DATA FOR THIS TASK
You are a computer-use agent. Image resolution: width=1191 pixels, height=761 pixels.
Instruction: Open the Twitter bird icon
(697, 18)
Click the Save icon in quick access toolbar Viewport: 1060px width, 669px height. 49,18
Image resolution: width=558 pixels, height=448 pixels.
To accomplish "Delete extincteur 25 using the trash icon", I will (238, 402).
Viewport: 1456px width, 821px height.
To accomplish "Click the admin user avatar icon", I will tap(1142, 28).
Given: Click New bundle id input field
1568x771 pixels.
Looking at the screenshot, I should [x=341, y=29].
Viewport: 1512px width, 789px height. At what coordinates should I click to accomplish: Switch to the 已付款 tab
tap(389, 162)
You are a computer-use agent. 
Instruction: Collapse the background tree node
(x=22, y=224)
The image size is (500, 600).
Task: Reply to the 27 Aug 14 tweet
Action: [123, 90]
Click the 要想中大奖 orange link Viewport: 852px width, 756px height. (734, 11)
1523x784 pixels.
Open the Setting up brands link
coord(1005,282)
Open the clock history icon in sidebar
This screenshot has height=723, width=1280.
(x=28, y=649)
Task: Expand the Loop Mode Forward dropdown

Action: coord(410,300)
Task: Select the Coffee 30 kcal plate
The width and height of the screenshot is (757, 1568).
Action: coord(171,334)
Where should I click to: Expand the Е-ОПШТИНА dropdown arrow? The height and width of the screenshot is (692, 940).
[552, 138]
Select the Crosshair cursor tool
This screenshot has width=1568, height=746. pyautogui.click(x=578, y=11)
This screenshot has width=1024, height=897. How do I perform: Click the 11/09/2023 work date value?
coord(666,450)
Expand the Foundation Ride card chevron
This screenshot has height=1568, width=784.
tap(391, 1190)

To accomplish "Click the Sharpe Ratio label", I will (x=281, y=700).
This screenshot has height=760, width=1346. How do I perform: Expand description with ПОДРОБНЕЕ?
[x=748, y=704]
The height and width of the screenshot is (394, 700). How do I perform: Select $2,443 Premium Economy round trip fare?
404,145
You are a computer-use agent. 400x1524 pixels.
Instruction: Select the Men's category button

REQUIREMENT
Using the records above, list each line that includes "resolution".

WRITTEN ANSWER
You are a computer-use agent. Image resolution: width=1191 pixels, height=761 pixels.
Image resolution: width=558 pixels, height=448 pixels.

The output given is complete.